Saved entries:
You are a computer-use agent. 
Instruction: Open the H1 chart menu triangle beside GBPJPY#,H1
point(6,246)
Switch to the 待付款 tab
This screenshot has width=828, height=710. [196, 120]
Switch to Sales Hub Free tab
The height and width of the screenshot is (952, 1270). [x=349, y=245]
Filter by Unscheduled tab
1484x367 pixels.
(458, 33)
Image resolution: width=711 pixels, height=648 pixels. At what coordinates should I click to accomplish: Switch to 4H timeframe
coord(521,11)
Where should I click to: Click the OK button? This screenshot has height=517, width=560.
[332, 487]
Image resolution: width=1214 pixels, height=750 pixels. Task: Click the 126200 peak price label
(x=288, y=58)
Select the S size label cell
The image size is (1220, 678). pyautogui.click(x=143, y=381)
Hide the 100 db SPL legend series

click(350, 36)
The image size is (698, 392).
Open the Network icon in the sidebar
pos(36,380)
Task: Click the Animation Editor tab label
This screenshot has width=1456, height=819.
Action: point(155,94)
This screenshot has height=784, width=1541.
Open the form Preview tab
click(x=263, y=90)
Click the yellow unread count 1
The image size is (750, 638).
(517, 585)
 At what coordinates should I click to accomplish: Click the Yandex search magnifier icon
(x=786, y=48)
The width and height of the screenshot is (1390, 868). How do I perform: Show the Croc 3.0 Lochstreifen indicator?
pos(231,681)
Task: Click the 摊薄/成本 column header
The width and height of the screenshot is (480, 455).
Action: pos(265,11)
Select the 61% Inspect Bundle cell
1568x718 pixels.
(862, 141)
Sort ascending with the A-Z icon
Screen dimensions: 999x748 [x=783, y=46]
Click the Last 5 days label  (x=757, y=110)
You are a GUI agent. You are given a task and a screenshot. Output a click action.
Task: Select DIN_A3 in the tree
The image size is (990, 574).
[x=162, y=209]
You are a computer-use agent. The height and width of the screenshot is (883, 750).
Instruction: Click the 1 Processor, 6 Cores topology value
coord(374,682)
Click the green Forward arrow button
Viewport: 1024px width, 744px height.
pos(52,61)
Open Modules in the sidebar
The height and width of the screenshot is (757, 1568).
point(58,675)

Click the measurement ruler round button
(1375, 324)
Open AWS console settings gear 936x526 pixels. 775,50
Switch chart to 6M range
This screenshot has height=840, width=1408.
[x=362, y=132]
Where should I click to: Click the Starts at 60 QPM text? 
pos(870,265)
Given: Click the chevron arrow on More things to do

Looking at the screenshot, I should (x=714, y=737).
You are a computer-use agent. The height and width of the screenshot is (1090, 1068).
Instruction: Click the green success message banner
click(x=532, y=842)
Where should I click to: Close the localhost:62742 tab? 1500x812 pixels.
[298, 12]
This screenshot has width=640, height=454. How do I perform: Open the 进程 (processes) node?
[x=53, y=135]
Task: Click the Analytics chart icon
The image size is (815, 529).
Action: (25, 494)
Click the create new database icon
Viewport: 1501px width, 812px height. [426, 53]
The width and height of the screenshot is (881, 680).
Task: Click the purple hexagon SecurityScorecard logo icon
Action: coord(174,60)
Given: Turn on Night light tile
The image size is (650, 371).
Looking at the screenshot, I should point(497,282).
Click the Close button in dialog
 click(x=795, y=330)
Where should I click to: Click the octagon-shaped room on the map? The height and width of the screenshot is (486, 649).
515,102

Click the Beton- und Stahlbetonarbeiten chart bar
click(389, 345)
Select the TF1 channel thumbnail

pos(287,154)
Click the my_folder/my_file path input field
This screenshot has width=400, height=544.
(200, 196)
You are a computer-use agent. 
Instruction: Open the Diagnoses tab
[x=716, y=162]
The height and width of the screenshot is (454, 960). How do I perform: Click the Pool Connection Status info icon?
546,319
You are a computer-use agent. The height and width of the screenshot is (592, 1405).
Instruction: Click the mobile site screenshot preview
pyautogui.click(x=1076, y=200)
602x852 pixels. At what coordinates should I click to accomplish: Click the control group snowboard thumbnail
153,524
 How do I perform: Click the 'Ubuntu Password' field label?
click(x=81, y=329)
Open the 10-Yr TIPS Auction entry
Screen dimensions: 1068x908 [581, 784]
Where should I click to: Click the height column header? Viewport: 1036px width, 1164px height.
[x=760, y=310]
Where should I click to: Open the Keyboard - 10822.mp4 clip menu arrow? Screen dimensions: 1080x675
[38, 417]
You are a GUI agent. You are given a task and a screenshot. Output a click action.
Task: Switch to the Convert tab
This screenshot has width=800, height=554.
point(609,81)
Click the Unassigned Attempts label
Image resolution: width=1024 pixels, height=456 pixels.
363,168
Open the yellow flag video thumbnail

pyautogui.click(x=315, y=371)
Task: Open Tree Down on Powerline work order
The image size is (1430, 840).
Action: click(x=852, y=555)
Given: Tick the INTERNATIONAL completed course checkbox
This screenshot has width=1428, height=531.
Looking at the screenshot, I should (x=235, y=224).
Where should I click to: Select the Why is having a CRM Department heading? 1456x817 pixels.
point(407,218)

[What this task involves]
Provide a verbatim copy of all the entries.

[Solution to the problem]
You are a computer-use agent. 
Instruction: Open the H1 chart menu triangle beside GBPJPY#,H1
point(6,246)
Switch to the 待付款 tab
This screenshot has width=828, height=710. [196, 120]
Switch to Sales Hub Free tab
The height and width of the screenshot is (952, 1270). [x=349, y=245]
Filter by Unscheduled tab
1484x367 pixels.
(458, 33)
Image resolution: width=711 pixels, height=648 pixels. At what coordinates should I click to accomplish: Switch to 4H timeframe
coord(521,11)
Where should I click to: Click the OK button? This screenshot has height=517, width=560.
[332, 487]
Image resolution: width=1214 pixels, height=750 pixels. Task: Click the 126200 peak price label
(x=288, y=58)
Select the S size label cell
The image size is (1220, 678). pyautogui.click(x=143, y=381)
Hide the 100 db SPL legend series

click(350, 36)
The image size is (698, 392).
Open the Network icon in the sidebar
pos(36,380)
Task: Click the Animation Editor tab label
This screenshot has width=1456, height=819.
Action: point(155,94)
This screenshot has height=784, width=1541.
Open the form Preview tab
click(x=263, y=90)
Click the yellow unread count 1
The image size is (750, 638).
(517, 585)
 At what coordinates should I click to accomplish: Click the Yandex search magnifier icon
(x=786, y=48)
The width and height of the screenshot is (1390, 868). How do I perform: Show the Croc 3.0 Lochstreifen indicator?
pos(231,681)
Task: Click the 摊薄/成本 column header
The width and height of the screenshot is (480, 455).
Action: pos(265,11)
Select the 61% Inspect Bundle cell
1568x718 pixels.
(862, 141)
Sort ascending with the A-Z icon
Screen dimensions: 999x748 [x=783, y=46]
Click the Last 5 days label  (x=757, y=110)
You are a GUI agent. You are given a task and a screenshot. Output a click action.
Task: Select DIN_A3 in the tree
The image size is (990, 574).
[x=162, y=209]
You are a computer-use agent. The height and width of the screenshot is (883, 750).
Instruction: Click the 1 Processor, 6 Cores topology value
coord(374,682)
Click the green Forward arrow button
Viewport: 1024px width, 744px height.
pos(52,61)
Open Modules in the sidebar
The height and width of the screenshot is (757, 1568).
point(58,675)

Click the measurement ruler round button
(1375, 324)
Open AWS console settings gear 936x526 pixels. 775,50
Switch chart to 6M range
This screenshot has height=840, width=1408.
[x=362, y=132]
Where should I click to: Click the Starts at 60 QPM text? 
pos(870,265)
Given: Click the chevron arrow on More things to do

Looking at the screenshot, I should (x=714, y=737).
You are a computer-use agent. The height and width of the screenshot is (1090, 1068).
Instruction: Click the green success message banner
click(x=532, y=842)
Where should I click to: Close the localhost:62742 tab? 1500x812 pixels.
[298, 12]
This screenshot has width=640, height=454. How do I perform: Open the 进程 (processes) node?
[x=53, y=135]
Task: Click the Analytics chart icon
The image size is (815, 529).
Action: (25, 494)
Click the create new database icon
Viewport: 1501px width, 812px height. [426, 53]
The width and height of the screenshot is (881, 680).
Task: Click the purple hexagon SecurityScorecard logo icon
Action: coord(174,60)
Given: Turn on Night light tile
The image size is (650, 371).
Looking at the screenshot, I should point(497,282).
Click the Close button in dialog
 click(x=795, y=330)
Where should I click to: Click the octagon-shaped room on the map? The height and width of the screenshot is (486, 649).
515,102

Click the Beton- und Stahlbetonarbeiten chart bar
click(389, 345)
Select the TF1 channel thumbnail

pos(287,154)
Click the my_folder/my_file path input field
This screenshot has width=400, height=544.
(200, 196)
You are a computer-use agent. 
Instruction: Open the Diagnoses tab
[x=716, y=162]
The height and width of the screenshot is (454, 960). How do I perform: Click the Pool Connection Status info icon?
546,319
You are a computer-use agent. The height and width of the screenshot is (592, 1405).
Instruction: Click the mobile site screenshot preview
pyautogui.click(x=1076, y=200)
602x852 pixels. At what coordinates should I click to accomplish: Click the control group snowboard thumbnail
153,524
 How do I perform: Click the 'Ubuntu Password' field label?
click(x=81, y=329)
Open the 10-Yr TIPS Auction entry
Screen dimensions: 1068x908 [581, 784]
Where should I click to: Click the height column header? Viewport: 1036px width, 1164px height.
[x=760, y=310]
Where should I click to: Open the Keyboard - 10822.mp4 clip menu arrow? Screen dimensions: 1080x675
[38, 417]
You are a GUI agent. You are given a task and a screenshot. Output a click action.
Task: Switch to the Convert tab
This screenshot has width=800, height=554.
point(609,81)
Click the Unassigned Attempts label
Image resolution: width=1024 pixels, height=456 pixels.
363,168
Open the yellow flag video thumbnail

pyautogui.click(x=315, y=371)
Task: Open Tree Down on Powerline work order
The image size is (1430, 840).
Action: click(x=852, y=555)
Given: Tick the INTERNATIONAL completed course checkbox
This screenshot has width=1428, height=531.
Looking at the screenshot, I should (x=235, y=224).
Where should I click to: Select the Why is having a CRM Department heading? 1456x817 pixels.
point(407,218)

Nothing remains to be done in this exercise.